RoboMimic's framework makes it straightforward to add your own algorithm as a new "algo" class. Diffusion policy, ACT, and most recent imitation learning methods have been adapted to use the RoboMimic data format and evaluation protocol. The key integration requirement is implementing the RolloutPolicy interface — a get_action(obs) method that takes a standardized observation dict and returns a delta end-effector action. SVRC maintains RoboMimic wrappers for both diffusion policy and ACT in our internal platform.
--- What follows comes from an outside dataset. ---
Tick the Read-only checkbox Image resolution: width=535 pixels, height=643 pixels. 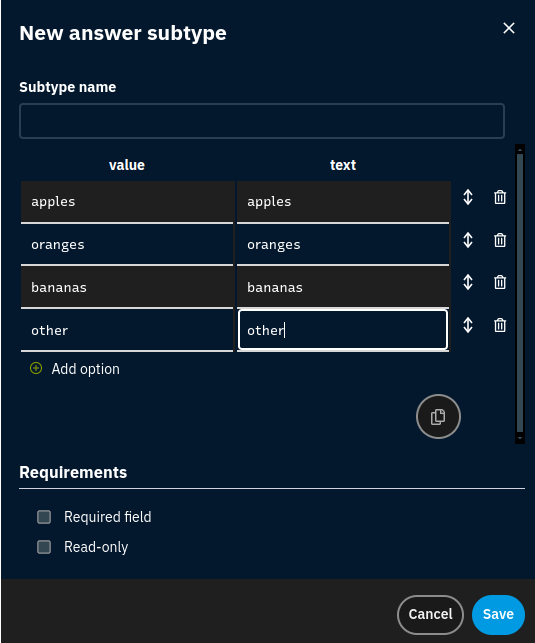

How to Run RoboMimic Experiments

# Install RoboMimic
pip install robomimic

# Or from source for the latest version
git clone https://github.com/ARISE-Initiative/robomimic.git
cd robomimic && pip install -e .

# Install robosuite (simulation environment)
pip install robosuite

# Download a dataset (example: Lift, proficient human, low-dim observations)
python robomimic/scripts/download_datasets.py \
  --tasks lift \
  --dataset_types ph \
  --hdf5_types low_dim

# Generate a training config
python robomimic/scripts/generate_paper_configs.py \
  --algo bc_rnn \
  --task lift \
  --dataset_type ph \
  --obs_type low_dim \
  --output_dir /tmp/robomimic_configs

# Train
python robomimic/scripts/train.py \
  --config /tmp/robomimic_configs/bc_rnn/lift/ph/low_dim.json

# Evaluate a trained checkpoint
python robomimic/scripts/run_trained_agent.py \
  --agent /path/to/checkpoint.pth \
  --n_eval_episodes 50 \
  --video_path /tmp/eval_video.mp4

Training BC-RNN on Lift PH low-dim takes approximately 30 minutes on a single RTX 3090. Training on image observations takes 4–6 hours for the same task. Transport MH image is the longest training run — typically 24–48 hours depending on GPU memory (larger batch size = faster training).
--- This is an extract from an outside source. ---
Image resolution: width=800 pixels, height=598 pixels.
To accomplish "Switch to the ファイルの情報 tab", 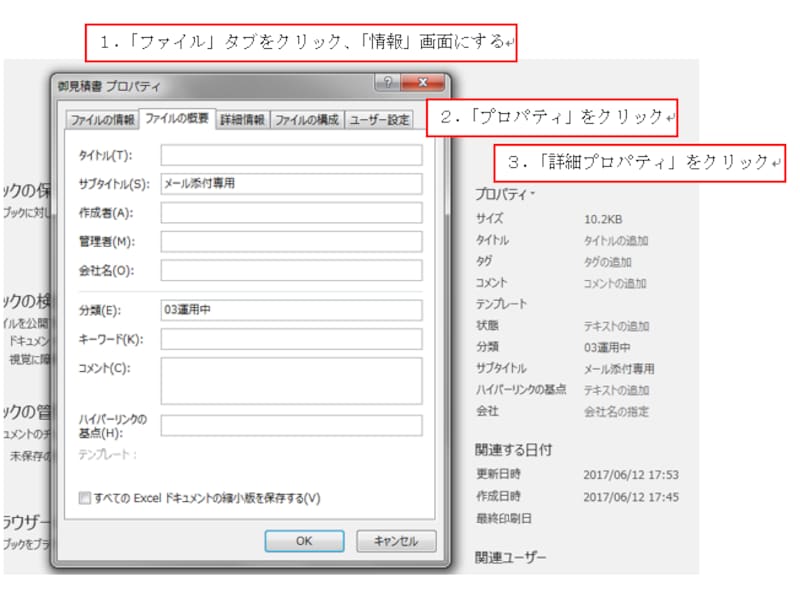I will [103, 118].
Key Configuration Parameters

Parameter	Default	Notes
`train.num_epochs`	2000	200 demos × 2000 epochs = ~400k gradient steps; sufficient for low-dim tasks
`train.batch_size`	100	Increase to 256 or 512 for image tasks if VRAM allows
`algo.rnn.hidden_dim`	400	For BC-RNN; larger values help on complex tasks but slow training
`observation.encoder.core_kwargs.feature_dim`	64	For image tasks; feature dimension from ResNet encoder
`experiment.rollout.n`	50	Number of evaluation rollouts — 50 is the standard; do not reduce below 20

Reference Benchmark Results

The following success rates are from the original RoboMimic paper (Mandlekar et al., 2021) plus subsequent community updates. These are the numbers your algorithm should be measured against.
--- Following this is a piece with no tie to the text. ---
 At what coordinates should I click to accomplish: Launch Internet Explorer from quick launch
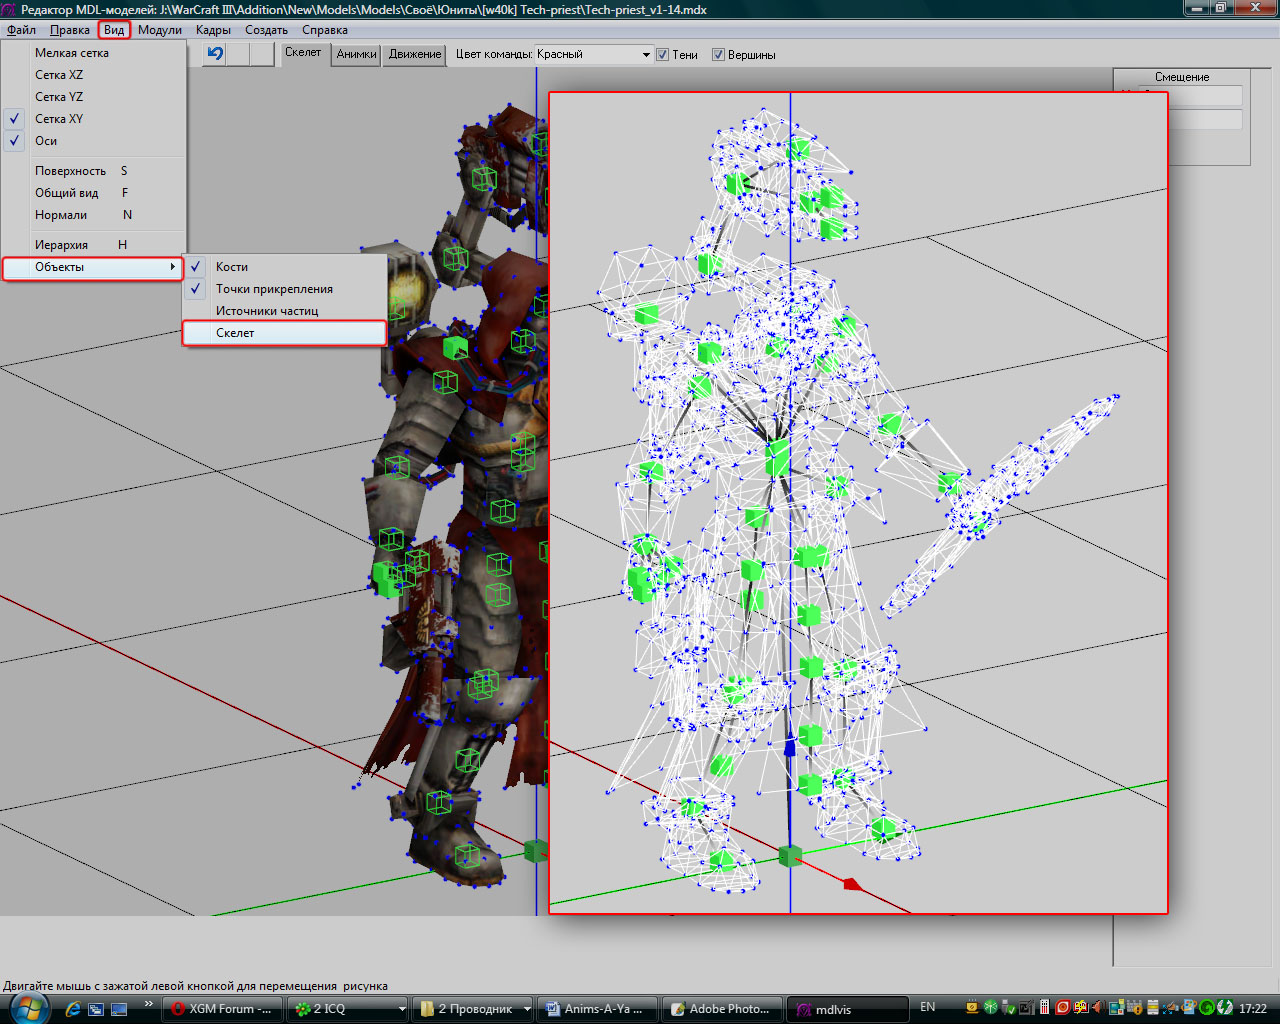point(74,1009)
Task / Split	BC	BC-RNN	HBC	IRIS
Lift PH (low-dim)	100%	100%	100%	100%
Lift MH (low-dim)	98%	100%	100%	100%
Can PH (low-dim)	92%	100%	100%	100%
Can MH (low-dim)	12%	48%	36%	74%
Square PH (low-dim)	70%	80%	100%	98%
Square MH (low-dim)	0%	2%	10%	50%
Transport PH (low-dim)	0%	22%	88%	98%
Transport MH (low-dim)	0%	6%	22%	58%

The most instructive comparison is Can MH: BC drops from 92% (PH) to 12% (MH), while IRIS drops only from 100% to 74%. This gap — the "MH degradation" — is the key benchmark signal. An algorithm that maintains performance on MH is learning to filter low-quality demonstrations and handle multimodal data, which directly predicts real-world performance where you cannot guarantee operator quality.

SVRC Hardware Compatibility

RoboMimic's simulation tasks use a Franka Panda arm (7-DOF) in robosuite. For physical robot transfer, SVRC supports RoboMimic-format data collection on the OpenArm Base and AgileX PiPER arm, both of which use the same 7-DOF delta end-effector action space as the RoboMimic reference implementation.

The physical-to-simulation gap in RoboMimic is well-understood: policies trained on simulated RoboMimic data transfer to physical robots at roughly 60–75% of their sim success rate, depending on the task. Precision insertion tasks (Square) transfer worst; pick-and-place tasks (Can, Lift) transfer best. SVRC's approach is to use RoboMimic sim experiments for algorithm selection and hyperparameter search, then collect physical demonstrations for the final deployment policy.

Collecting Custom RoboMimic-Compatible Datasets

If you want to benchmark your algorithm on a custom task (not one of the four default tasks), RoboMimic's data collection framework lets you create new tasks in robosuite and collect demonstrations via spacemouse teleoperation. The HDF5 schema is documented and you can also convert physical robot demonstrations to RoboMimic format.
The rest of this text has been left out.